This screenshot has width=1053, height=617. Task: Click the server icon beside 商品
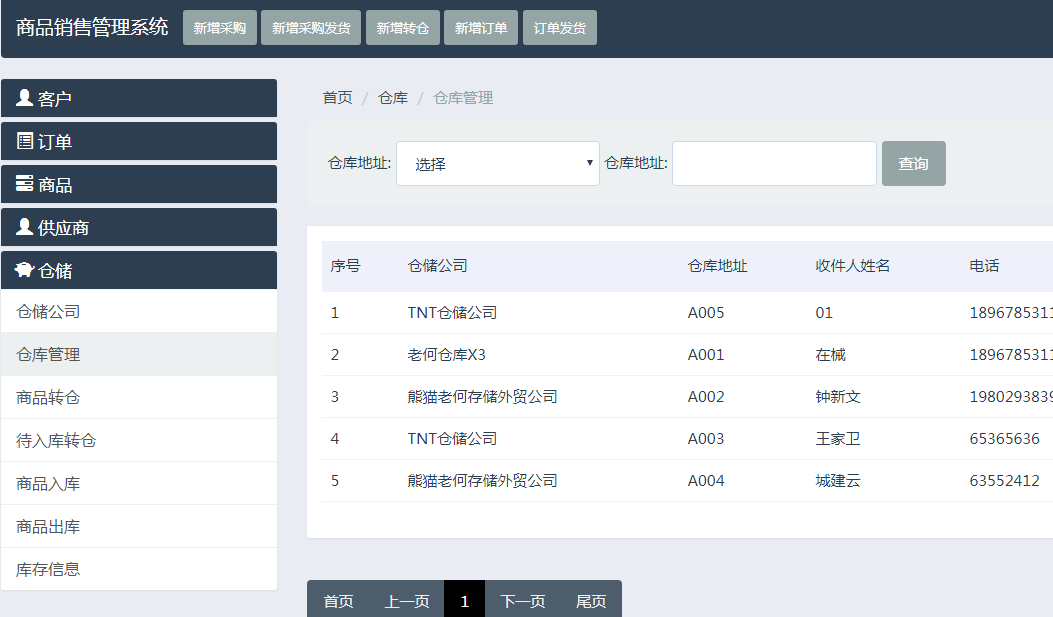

-=-=-

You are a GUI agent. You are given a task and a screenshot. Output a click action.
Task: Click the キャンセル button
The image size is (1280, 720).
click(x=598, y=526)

-=-=-

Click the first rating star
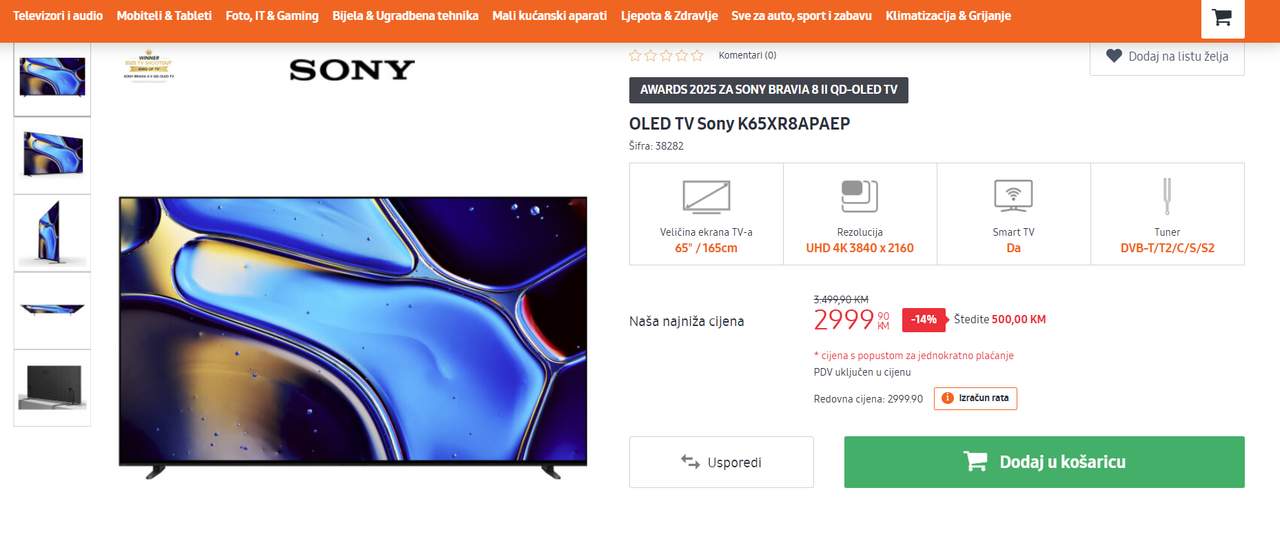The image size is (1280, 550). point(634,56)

-=-=-

Which lines of the records above contain the word "screenshot"? Report each one in full.

This screenshot has width=1053, height=617. Task: Click the server icon beside 商品
You are a GUI agent. You are given a task and a screenshot. Output a click action.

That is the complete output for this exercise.